Task data

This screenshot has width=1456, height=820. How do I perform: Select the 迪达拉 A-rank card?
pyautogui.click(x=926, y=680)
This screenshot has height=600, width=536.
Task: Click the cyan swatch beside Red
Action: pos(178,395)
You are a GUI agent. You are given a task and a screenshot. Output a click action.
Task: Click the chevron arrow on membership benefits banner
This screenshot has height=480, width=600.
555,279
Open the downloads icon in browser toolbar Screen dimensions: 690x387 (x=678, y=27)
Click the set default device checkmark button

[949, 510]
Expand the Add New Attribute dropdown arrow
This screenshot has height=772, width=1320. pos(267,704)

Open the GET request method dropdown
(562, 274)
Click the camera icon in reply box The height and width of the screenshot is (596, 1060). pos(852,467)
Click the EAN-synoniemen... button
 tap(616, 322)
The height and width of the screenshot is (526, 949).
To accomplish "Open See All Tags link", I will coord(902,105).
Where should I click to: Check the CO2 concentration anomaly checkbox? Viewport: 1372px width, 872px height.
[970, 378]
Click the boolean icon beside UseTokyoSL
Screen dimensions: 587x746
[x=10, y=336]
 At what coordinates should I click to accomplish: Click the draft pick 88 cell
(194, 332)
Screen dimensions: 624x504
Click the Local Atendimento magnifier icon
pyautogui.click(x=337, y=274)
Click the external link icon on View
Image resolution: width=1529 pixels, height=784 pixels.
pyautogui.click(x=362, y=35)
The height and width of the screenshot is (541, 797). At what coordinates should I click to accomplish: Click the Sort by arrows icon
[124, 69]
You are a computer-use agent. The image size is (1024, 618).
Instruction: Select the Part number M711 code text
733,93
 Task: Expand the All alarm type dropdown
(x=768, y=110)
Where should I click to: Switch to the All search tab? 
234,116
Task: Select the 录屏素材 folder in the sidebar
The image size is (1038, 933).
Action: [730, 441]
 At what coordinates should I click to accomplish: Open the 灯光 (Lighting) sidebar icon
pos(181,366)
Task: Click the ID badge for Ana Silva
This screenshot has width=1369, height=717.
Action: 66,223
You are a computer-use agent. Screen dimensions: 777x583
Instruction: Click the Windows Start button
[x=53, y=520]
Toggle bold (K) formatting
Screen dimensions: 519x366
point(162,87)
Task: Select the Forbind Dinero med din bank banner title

Written instruction
Reproduce everything from the start of the items down to the line containing "Action: [730, 441]", replacing "magnifier icon" with "search icon" and leaving all else unchanged.

Exercise answer
This screenshot has width=1456, height=820. How do I perform: Select the 迪达拉 A-rank card?
pyautogui.click(x=926, y=680)
This screenshot has height=600, width=536.
Task: Click the cyan swatch beside Red
Action: pos(178,395)
You are a GUI agent. You are given a task and a screenshot. Output a click action.
Task: Click the chevron arrow on membership benefits banner
This screenshot has height=480, width=600.
555,279
Open the downloads icon in browser toolbar Screen dimensions: 690x387 (x=678, y=27)
Click the set default device checkmark button

[949, 510]
Expand the Add New Attribute dropdown arrow
This screenshot has height=772, width=1320. pos(267,704)

Open the GET request method dropdown
(562, 274)
Click the camera icon in reply box The height and width of the screenshot is (596, 1060). pos(852,467)
Click the EAN-synoniemen... button
 tap(616, 322)
The height and width of the screenshot is (526, 949).
To accomplish "Open See All Tags link", I will coord(902,105).
Where should I click to: Check the CO2 concentration anomaly checkbox? Viewport: 1372px width, 872px height.
[970, 378]
Click the boolean icon beside UseTokyoSL
Screen dimensions: 587x746
[x=10, y=336]
 At what coordinates should I click to accomplish: Click the draft pick 88 cell
(194, 332)
Screen dimensions: 624x504
Click the Local Atendimento search icon
pyautogui.click(x=337, y=274)
Click the external link icon on View
Image resolution: width=1529 pixels, height=784 pixels.
pyautogui.click(x=362, y=35)
The height and width of the screenshot is (541, 797). At what coordinates should I click to accomplish: Click the Sort by arrows icon
[124, 69]
You are a computer-use agent. The image size is (1024, 618).
Instruction: Select the Part number M711 code text
733,93
 Task: Expand the All alarm type dropdown
(x=768, y=110)
Where should I click to: Switch to the All search tab? 
234,116
Task: Select the 录屏素材 folder in the sidebar
The image size is (1038, 933).
Action: [730, 441]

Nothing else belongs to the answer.